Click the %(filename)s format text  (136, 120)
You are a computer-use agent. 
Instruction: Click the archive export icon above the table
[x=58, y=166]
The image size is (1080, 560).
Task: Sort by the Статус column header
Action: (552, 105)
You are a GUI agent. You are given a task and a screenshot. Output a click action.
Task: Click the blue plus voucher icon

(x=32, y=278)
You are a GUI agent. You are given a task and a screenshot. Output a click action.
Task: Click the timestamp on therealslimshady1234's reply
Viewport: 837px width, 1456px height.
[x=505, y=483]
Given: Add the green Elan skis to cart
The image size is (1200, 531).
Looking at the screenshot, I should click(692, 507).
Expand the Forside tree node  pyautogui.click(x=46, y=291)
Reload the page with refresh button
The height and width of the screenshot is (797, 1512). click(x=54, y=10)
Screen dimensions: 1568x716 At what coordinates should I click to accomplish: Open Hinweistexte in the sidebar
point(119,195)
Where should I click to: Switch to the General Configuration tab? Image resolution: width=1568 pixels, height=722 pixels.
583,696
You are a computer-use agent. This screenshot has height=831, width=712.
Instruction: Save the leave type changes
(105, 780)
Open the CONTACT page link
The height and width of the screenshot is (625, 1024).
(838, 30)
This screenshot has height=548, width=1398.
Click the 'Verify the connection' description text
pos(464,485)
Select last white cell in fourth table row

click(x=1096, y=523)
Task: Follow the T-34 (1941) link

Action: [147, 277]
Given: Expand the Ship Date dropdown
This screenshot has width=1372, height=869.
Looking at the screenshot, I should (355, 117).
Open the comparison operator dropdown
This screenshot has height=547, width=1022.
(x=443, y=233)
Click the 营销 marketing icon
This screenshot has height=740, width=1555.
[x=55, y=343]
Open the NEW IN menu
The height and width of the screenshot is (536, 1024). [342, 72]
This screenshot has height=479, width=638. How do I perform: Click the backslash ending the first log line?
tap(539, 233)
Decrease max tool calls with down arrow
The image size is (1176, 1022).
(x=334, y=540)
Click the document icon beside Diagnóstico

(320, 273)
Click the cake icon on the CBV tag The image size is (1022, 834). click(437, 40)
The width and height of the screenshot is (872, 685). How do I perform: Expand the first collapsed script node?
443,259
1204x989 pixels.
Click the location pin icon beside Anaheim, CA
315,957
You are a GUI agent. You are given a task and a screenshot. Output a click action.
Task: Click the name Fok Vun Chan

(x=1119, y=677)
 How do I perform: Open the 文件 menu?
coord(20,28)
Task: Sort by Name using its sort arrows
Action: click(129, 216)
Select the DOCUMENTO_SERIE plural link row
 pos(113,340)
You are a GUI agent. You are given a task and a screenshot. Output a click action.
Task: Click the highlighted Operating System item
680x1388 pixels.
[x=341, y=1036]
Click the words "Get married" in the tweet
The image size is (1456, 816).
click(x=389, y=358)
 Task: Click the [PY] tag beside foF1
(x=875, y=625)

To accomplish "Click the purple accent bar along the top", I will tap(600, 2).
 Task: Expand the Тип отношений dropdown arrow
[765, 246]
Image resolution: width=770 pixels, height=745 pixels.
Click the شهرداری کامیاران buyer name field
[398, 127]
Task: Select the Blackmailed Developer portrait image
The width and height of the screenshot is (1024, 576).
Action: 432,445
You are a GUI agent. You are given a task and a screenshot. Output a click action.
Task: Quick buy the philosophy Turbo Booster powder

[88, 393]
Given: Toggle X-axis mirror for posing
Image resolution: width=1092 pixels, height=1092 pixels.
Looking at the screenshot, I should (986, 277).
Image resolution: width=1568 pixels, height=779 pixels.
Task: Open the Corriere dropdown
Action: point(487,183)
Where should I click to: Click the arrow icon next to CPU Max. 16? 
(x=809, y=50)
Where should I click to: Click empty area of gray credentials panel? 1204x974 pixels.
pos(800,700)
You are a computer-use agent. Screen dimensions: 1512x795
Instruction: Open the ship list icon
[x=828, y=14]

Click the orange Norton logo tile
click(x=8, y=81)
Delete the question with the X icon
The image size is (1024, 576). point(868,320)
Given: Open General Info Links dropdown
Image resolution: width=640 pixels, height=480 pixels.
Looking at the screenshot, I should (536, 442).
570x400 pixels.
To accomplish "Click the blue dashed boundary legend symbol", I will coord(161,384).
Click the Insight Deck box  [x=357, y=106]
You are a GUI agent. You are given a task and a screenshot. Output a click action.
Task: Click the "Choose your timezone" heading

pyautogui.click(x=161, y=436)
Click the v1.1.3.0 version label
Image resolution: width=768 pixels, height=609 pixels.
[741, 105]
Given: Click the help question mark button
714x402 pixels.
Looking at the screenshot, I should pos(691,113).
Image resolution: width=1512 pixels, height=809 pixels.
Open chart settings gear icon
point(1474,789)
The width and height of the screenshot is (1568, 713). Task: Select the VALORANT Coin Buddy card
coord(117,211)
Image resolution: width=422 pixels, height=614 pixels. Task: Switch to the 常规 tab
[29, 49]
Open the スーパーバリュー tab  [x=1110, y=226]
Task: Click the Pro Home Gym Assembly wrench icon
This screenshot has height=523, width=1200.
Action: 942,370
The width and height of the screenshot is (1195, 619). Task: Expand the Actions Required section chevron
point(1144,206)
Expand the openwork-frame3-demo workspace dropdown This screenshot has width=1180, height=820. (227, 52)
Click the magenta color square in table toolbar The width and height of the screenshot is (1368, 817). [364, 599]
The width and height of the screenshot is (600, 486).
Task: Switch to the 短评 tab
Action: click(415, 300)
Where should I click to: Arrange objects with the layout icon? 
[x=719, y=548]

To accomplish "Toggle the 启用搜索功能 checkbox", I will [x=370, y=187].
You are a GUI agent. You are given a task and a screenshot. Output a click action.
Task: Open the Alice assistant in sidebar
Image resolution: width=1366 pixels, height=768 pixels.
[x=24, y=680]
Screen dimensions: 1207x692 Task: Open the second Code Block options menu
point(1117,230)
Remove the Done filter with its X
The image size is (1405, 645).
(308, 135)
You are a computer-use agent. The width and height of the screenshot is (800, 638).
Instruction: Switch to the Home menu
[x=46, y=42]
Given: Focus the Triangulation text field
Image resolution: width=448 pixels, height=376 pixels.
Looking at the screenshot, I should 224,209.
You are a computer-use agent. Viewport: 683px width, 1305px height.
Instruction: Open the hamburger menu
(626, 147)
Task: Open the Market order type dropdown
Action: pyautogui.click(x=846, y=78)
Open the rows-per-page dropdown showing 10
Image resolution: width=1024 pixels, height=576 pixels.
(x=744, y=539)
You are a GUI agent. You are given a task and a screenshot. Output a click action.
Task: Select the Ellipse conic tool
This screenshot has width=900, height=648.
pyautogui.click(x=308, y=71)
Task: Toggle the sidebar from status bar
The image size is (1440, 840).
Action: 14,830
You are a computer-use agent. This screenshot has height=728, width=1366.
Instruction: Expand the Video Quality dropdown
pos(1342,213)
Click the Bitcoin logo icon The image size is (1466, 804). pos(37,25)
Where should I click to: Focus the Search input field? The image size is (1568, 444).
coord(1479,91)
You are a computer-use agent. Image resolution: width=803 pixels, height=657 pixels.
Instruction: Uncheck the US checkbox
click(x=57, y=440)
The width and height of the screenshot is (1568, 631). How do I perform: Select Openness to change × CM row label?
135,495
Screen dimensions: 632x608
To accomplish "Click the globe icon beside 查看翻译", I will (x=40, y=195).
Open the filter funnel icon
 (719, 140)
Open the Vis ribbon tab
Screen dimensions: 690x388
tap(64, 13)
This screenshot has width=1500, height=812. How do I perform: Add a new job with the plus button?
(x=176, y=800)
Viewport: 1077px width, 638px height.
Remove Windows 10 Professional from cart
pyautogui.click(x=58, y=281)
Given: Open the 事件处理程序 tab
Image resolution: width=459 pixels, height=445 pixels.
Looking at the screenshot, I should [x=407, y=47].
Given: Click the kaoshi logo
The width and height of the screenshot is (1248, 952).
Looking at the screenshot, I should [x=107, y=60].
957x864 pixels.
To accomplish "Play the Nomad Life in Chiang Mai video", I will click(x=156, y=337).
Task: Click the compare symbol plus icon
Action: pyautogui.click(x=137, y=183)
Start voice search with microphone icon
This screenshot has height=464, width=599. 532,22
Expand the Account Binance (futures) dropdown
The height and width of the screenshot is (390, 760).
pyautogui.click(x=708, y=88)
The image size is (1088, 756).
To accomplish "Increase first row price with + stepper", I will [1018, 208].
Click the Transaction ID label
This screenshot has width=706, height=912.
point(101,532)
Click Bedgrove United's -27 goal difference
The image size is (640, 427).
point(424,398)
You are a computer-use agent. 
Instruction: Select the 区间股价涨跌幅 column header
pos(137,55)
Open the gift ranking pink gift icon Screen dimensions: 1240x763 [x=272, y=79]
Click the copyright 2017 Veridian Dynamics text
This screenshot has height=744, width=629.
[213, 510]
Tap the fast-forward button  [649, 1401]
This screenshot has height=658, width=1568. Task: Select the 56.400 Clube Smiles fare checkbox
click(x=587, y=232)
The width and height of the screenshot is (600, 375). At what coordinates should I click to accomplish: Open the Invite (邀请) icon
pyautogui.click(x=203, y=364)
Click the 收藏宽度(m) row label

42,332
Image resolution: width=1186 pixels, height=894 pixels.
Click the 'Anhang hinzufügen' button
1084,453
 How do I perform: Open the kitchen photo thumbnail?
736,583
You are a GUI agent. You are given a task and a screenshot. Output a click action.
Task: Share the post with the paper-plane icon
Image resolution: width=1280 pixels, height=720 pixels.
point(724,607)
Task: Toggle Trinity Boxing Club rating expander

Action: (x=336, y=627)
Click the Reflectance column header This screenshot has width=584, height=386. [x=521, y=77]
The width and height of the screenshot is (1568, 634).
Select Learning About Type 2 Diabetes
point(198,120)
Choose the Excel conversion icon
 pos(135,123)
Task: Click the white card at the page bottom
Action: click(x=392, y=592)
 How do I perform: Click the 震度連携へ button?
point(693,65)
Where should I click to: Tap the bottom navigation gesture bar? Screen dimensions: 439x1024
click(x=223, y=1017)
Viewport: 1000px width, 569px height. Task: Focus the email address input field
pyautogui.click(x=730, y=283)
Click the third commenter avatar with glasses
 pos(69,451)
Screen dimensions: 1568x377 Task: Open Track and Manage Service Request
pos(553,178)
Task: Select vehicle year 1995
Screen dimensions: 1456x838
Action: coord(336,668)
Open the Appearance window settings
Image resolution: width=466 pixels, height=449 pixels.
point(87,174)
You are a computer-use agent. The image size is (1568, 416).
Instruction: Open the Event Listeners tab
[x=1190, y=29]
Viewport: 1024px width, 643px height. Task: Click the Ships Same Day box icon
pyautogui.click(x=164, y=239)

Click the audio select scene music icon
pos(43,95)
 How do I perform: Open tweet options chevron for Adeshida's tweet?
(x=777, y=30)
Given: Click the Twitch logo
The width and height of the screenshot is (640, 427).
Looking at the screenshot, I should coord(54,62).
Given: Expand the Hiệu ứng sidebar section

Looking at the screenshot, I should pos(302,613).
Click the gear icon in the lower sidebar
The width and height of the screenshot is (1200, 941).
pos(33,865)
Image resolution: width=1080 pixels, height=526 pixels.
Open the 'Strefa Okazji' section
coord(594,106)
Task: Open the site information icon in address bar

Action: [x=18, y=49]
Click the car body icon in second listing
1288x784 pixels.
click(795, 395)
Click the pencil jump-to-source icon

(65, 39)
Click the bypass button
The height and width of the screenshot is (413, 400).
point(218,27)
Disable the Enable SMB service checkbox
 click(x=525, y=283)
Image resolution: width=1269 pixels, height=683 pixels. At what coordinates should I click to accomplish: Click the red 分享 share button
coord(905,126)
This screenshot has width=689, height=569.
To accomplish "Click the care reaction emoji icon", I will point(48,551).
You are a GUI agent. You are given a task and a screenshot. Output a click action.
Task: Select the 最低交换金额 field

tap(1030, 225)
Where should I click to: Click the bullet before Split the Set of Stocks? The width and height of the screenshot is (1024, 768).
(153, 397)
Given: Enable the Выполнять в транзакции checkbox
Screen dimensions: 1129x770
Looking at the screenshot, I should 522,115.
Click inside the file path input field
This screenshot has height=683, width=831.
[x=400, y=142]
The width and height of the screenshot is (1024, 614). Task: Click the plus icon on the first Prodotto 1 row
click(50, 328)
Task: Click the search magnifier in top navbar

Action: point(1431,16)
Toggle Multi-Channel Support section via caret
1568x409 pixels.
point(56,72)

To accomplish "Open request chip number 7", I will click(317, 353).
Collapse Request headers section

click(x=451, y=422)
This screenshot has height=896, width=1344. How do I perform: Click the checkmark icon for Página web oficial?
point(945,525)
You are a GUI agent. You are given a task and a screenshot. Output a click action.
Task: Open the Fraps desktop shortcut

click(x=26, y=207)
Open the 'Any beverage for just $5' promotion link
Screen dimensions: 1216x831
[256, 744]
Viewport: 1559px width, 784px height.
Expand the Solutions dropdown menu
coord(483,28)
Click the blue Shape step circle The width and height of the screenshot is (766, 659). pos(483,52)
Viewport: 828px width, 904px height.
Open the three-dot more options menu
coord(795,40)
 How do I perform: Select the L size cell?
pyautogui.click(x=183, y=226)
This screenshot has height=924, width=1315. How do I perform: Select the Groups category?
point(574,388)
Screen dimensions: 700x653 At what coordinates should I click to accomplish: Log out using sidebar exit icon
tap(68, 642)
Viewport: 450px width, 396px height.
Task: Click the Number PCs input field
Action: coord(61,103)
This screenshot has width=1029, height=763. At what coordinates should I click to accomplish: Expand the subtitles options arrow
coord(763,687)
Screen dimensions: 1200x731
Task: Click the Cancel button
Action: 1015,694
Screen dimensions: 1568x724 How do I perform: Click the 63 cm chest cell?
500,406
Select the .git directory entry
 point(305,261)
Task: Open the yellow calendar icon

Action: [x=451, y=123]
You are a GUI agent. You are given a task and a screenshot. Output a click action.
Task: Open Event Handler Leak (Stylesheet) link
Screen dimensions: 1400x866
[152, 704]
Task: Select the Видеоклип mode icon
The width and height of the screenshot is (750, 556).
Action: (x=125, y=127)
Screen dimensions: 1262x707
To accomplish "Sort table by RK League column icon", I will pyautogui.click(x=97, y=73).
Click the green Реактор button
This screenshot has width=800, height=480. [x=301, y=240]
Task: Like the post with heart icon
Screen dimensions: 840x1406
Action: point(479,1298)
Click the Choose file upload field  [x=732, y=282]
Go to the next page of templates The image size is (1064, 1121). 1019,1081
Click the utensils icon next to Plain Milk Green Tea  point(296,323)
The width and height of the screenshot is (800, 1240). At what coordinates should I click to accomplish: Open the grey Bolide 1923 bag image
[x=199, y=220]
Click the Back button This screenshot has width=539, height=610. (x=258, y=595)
#####
▸ **Task description**
For the word "computer", return every line of the records that holds it.

▸ **Solution to the exercise**
You are a computer-use agent. 
You are a computer-use agent. This screenshot has height=831, width=712.
You are a computer-use agent. Screen dimensions: 1512x795
You are a computer-use agent. The width and height of the screenshot is (800, 638).
You are a computer-use agent. Viewport: 683px width, 1305px height.
You are a computer-use agent. This screenshot has height=728, width=1366.
You are a computer-use agent. Image resolution: width=803 pixels, height=657 pixels.
You are a computer-use agent. 
You are a computer-use agent. The image size is (1568, 416).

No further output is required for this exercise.